Markopolos, who left Wall Street in 2004 to devote his efforts full-time to investigations against Fortune 500 companies in the financial services and health care industries, brings fraud cases to the U.S. Department of Justice and Internal Revenue Service under existing whistleblower bounty programs.
The Madoff investigation, which Markopolos started in early 2000, was his first fraud case. He testified before Congress that the SEC ignored his warnings about Madoff’s fraud for years. In March 2009, Madoff pleaded guilty to 11 felony counts, admitting that he turned his investment business into a Ponzi scheme.

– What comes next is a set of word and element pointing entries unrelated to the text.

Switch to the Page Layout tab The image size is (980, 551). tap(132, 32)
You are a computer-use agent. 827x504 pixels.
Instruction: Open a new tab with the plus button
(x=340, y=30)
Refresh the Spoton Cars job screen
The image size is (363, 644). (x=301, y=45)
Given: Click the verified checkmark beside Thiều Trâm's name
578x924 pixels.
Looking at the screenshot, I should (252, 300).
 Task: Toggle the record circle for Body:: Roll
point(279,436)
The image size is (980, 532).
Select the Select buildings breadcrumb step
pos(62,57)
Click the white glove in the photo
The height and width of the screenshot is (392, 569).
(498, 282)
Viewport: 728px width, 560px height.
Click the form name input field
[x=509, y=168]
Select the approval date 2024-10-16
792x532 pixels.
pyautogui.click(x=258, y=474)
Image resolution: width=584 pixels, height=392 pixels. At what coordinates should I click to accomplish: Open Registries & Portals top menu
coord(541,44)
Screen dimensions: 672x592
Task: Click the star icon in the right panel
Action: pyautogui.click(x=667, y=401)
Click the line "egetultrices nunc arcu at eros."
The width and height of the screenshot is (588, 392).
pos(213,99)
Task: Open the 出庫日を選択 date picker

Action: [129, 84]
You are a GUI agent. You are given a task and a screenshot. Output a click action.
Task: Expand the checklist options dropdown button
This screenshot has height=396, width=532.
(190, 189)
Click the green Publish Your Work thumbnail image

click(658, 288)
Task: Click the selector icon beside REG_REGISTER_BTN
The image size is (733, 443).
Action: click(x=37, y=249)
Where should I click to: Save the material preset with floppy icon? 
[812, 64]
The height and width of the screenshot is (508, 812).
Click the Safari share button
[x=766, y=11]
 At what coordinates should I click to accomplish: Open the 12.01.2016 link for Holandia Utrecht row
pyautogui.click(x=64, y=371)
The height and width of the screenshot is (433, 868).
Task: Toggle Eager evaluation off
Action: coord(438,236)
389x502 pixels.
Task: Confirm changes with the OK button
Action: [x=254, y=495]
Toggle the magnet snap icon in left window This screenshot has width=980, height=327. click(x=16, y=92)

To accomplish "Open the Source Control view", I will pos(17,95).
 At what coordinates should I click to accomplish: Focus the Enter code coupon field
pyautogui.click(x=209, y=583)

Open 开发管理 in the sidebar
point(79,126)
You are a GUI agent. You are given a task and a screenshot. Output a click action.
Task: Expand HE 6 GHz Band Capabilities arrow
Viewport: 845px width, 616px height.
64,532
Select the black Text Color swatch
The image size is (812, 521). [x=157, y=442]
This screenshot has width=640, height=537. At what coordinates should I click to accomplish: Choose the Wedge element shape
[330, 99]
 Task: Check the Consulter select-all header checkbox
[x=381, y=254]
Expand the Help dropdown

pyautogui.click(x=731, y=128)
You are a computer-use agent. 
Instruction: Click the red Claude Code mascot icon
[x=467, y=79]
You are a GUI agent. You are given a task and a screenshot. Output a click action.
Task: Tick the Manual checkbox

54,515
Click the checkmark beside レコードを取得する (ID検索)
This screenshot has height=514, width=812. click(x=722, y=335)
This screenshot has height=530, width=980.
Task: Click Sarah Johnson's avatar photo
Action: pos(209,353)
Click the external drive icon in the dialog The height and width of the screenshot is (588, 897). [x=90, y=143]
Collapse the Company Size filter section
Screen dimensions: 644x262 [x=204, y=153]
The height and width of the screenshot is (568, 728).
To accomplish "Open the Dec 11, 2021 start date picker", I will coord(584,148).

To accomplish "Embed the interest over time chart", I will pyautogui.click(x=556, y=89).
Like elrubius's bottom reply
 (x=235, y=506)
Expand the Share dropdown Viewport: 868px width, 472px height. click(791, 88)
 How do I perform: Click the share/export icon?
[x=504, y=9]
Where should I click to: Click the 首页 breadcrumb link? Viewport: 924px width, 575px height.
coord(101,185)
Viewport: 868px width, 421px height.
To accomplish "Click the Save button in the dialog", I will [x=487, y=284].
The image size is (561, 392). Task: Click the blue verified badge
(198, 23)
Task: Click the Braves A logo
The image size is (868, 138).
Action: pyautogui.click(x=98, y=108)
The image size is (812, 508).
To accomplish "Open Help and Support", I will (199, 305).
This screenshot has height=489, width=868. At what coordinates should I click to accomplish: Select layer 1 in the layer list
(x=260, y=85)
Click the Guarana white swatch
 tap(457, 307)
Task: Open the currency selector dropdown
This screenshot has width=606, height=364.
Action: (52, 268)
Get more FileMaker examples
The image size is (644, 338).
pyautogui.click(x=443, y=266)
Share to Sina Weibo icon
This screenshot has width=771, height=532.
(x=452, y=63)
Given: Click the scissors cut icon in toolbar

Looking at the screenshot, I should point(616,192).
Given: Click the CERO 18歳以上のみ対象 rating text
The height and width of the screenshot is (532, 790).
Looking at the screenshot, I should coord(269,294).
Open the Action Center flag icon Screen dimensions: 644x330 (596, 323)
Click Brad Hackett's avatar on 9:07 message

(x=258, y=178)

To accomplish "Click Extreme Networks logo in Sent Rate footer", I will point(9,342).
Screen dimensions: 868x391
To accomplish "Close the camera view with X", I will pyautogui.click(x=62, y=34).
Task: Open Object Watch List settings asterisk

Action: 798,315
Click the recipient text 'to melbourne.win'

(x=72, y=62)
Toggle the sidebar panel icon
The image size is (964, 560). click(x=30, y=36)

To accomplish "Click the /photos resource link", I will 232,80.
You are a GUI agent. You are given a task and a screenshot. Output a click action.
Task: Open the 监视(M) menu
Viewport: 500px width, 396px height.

“This nation’s financial regulators sat comatose on the sidelines while the banks, shadow banks, insurance companies, mortgage lenders and Madoff were engaged in their crime sprees,” Markopolos charged. “None of them noticed anything was going on.”
Sponsored by the Purdue Employees Federal Credit Union and Karl and Kathy Krapek, the Purdue Series on Corporate Citizenship and Ethics features speakers chosen from a variety of disciplines who discuss business ethics and the role citizens play in corporate ethics, providing an overview of the impact of corporate ethics on business, the economy and society as a whole.